Bu noktada aydınlatılması gereken bir husus da usule ilişkin kazanılmış hak kavramıdır. Bu konuda HMK'da bir hüküm olmamakla beraber Yargıtay uygulamaları ve öğretide kabul görmüş ve usul hukukunun ana ilkelerinden biri haline gelmiş olup; mahkemenin Yargıtay'ın bozma kararına uyması ile bozma kararı lehine olan taraf yararına bir usule ilişkin kazanılmış hak doğabileceği gibi, bazı konuların bozma kararı kapsamı dışında kalması yolu ile de usuli kazanılmış hak gerçekleşebilir. Ancak mahkemenin bozmaya uymasından sonra yeni bir İçtihadı Birleştirme Kararı ya da geçmişe etkili yeni bir kanun çıkması karşısında usuli kazanılmış hak kavramının istisnasının uygulanacağının gözden kaçırılmaması gerekir.
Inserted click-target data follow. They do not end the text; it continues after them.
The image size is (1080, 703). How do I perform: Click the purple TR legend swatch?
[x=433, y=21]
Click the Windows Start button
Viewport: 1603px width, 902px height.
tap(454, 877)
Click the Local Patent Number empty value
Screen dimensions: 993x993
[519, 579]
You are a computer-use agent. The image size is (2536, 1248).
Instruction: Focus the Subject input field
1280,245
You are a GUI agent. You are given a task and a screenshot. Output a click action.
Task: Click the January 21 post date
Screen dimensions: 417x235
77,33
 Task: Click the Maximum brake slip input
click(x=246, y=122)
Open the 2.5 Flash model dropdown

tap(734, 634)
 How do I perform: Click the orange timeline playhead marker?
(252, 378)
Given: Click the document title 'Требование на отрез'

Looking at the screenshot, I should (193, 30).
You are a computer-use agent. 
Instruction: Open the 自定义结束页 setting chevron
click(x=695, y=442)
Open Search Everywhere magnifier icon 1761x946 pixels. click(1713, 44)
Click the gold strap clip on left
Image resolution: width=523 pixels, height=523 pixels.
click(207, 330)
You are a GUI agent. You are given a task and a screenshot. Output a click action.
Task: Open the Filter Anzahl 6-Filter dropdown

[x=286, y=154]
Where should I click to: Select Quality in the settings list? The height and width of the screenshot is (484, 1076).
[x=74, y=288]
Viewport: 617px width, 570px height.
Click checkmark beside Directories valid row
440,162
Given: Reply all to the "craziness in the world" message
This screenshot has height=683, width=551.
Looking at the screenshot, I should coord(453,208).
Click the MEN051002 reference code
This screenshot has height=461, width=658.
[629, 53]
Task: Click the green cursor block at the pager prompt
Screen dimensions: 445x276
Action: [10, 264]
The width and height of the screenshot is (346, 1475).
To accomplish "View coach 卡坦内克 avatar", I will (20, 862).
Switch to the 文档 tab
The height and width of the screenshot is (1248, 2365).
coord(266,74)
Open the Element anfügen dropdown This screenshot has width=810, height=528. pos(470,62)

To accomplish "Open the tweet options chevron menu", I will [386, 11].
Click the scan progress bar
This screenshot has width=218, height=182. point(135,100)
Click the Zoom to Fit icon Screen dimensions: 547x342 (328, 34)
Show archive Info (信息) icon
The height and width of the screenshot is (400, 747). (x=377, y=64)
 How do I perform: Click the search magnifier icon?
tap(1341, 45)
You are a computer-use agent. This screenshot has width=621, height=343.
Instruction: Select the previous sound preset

Kaldı ki usul hukuku alanında geçerli temel ilke, yargılamaya ilişkin kanun hükümlerinin derhal yürürlüğe girmesidir.
Yukarıda ayrıntılı şekilde açıklandığı üzere, her ne kadar mahkemece bozma kararına uyularak davanın ıslah edilmemiş hali ile kısmen kabulüne karar verilmiş ise de; usule ilişkin olan hükümlerin derhal uygulanması gerektiği gözetilerek, 28.07.2020 yürürlülük tarihli 7251 sayılı Kanun ile değişen 6100 sayılı HMK'nın 177/2. maddesi ile Yargıtayın bozma kararından sonra tahkikata ilişkin bir eylem yapılması halinde, tahkikat sona erinceye kadar da ıslah yapılabileceğine dair açık düzenleme yapıldığı gözetilerek usule ilişkin kazanılmış hakkın istisnası niteliğinde yasa değişikliği uyarınca davacının ıslah dilekçesinin kabul edilmesi gerekmekte olup verilen kararın bu yönden bozulması gerekmektedir.
SONUÇ: Yukarıda 1. bentte açıklanan nedenlerle davalının sair temyiz itirazlarının reddine, 2. bentte açıklanan nedenlerle temyiz olunan hükmün davalılar, 3. bentte açıklanan nedenlerle davacı yararına BOZULMASINA, 3.815 TL Yargıtay duruşması vekalet ücretinin davacıdan alınıp davalılardan ...'na verilmesine, peşin alınan temyiz harcının istek halinde temyiz edenlerden davacı ile davalılardan ...'a iadesine, 6100 sayılı HMK'nın Geçici Madde 3 atfıyla 1086 sayılı HUMK'nın 440. maddesi gereğince kararın tebliğinden itibaren 15 günlük süre içinde karar düzeltme yolu açık olmak üzere, 23/11/2020 tarihinde oy birliği ile karar verildi.